Using gesso with watercolour
I came across an article that described the use of a gesso ground for use with watercolour. A gesso ground causes a few problems, but it also creates a number of opportunities, not found when working on more traditional surfaces. Gesso is an acrylic based paint and therefore waterproof when dry. It is great for creating very smooth surfaces on mdf boards, card and watercolour paper. It can be applied with a brush, a palette knife if you want a little texture, or even with a roller. In fact, painting on gesso will open up lots of great watercolour painting ideas.
A Different Approach
If you use the traditional wet on wet techniques you have to be aware of puddling because the surface is not absorbent. However, the effects you can create if you work quickly can be wonderful. Working wet on dry also requires a slight change in application. Because the paint is not absorbed, but sits on the surface, floating a wet layer of paint has to be done when the first layer is completely dry.

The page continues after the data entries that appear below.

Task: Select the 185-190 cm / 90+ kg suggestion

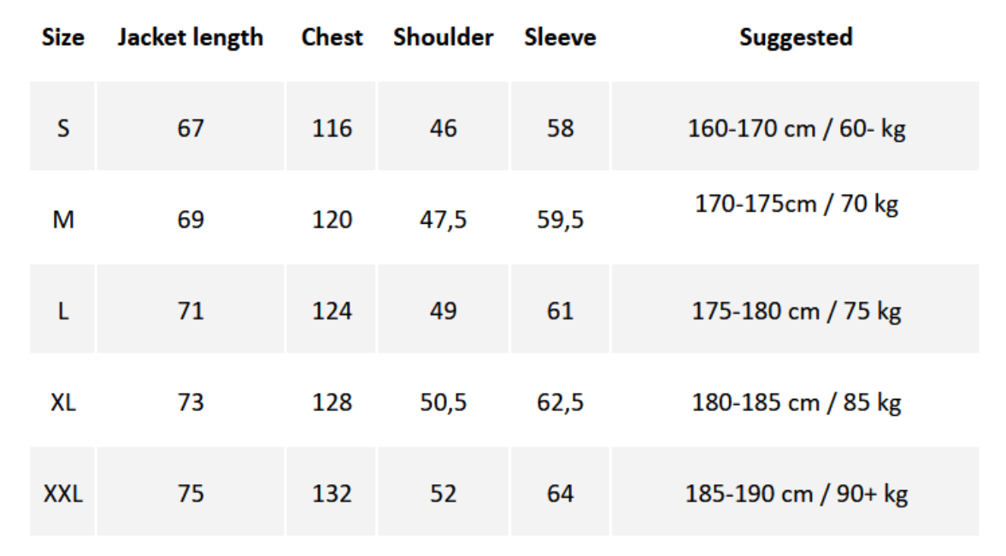Action: point(797,495)
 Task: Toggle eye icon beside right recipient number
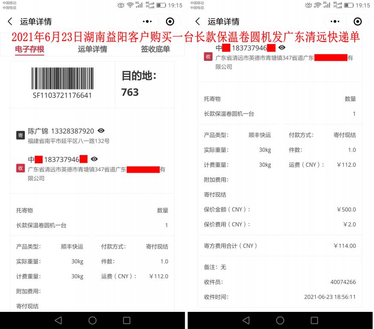[281, 48]
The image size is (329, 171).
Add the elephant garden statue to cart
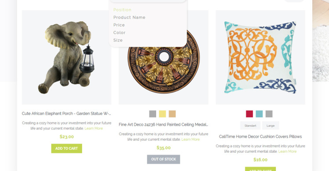tap(66, 148)
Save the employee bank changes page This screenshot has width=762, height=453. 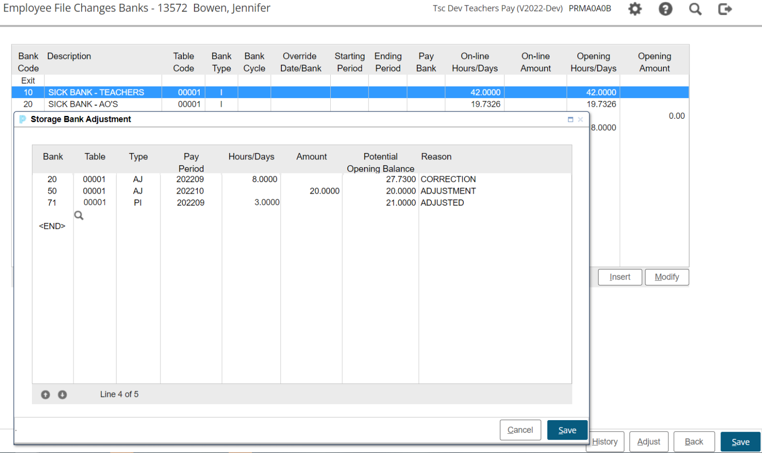pyautogui.click(x=740, y=441)
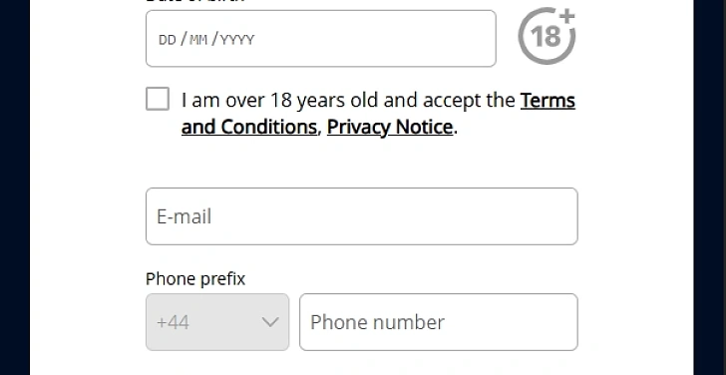This screenshot has height=375, width=726.
Task: Click the 'E-mail' placeholder text
Action: [x=183, y=216]
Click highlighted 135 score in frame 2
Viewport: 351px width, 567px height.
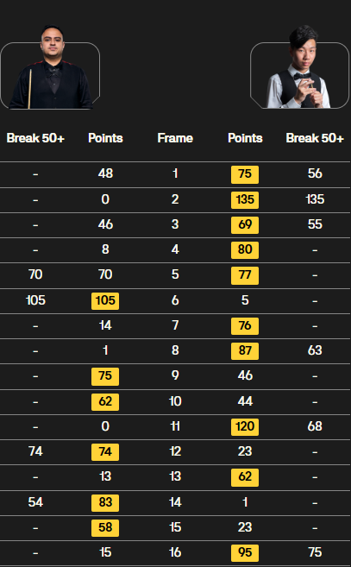click(x=245, y=199)
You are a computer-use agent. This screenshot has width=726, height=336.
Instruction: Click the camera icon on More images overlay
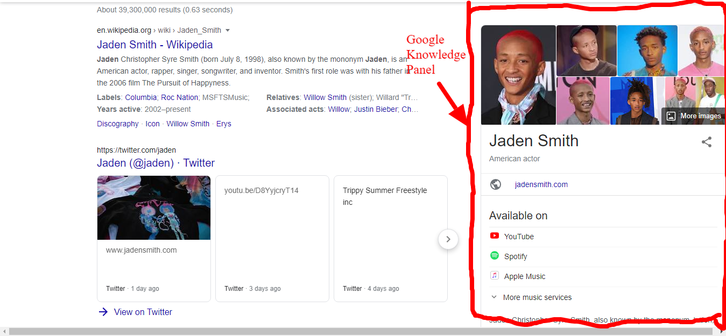[671, 116]
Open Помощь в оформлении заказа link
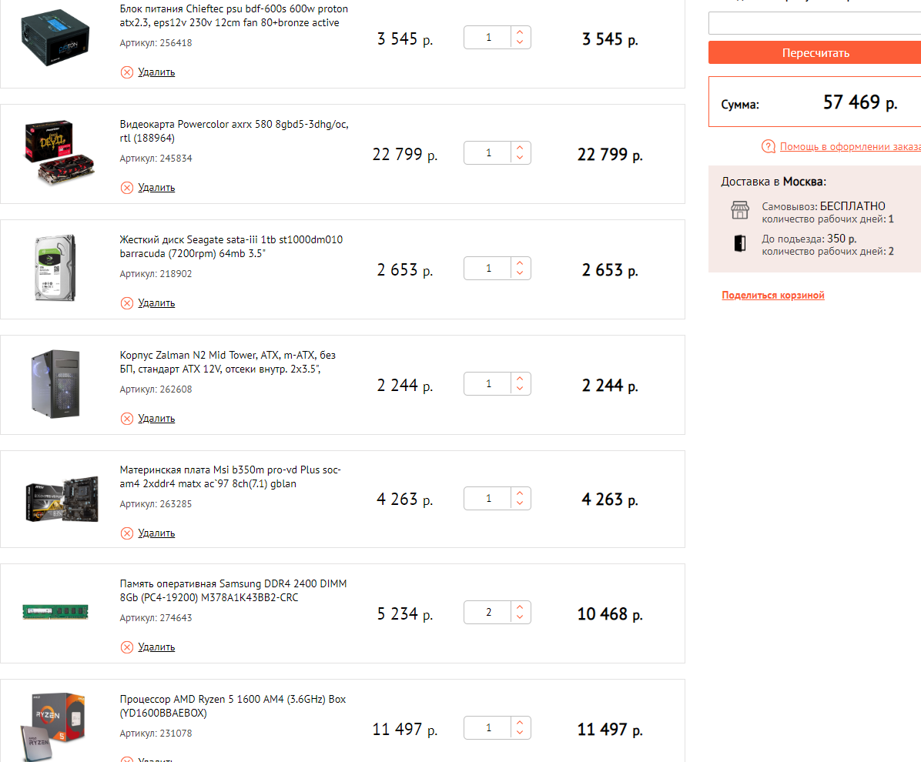Viewport: 921px width, 762px height. pyautogui.click(x=850, y=146)
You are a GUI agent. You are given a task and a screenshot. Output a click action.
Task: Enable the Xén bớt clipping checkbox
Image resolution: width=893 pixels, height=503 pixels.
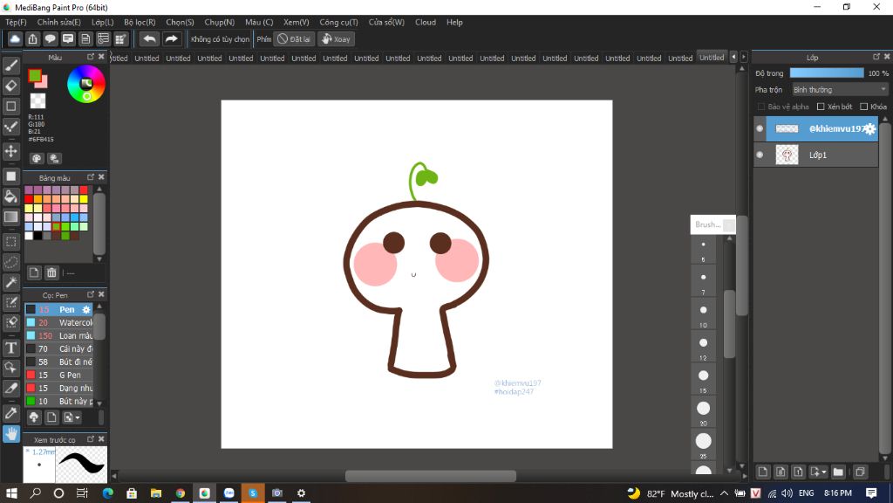point(820,107)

That means completely dry. It also has to be done quickly and with one stroke. Sweeping the brush backwards and forwards will cause the two layers of paint to mix. Lots of watercolour painting ideas can come from an usual starting point in this case, a gesso ground.
The great advantage of using a gesso ground is that paint can be removed easily with clean water and a cloth without staining. Therefore, it is possible with a fine brush and clear water to remove fine lines of paint revealing the white gesso ground.This technique is great for fine detail.
It is well worth experimenting with a gesso ground. Be prepared to adapt your technique to a none absorbent surface. Finished works do need to be displayed under class to stop damage to the surface.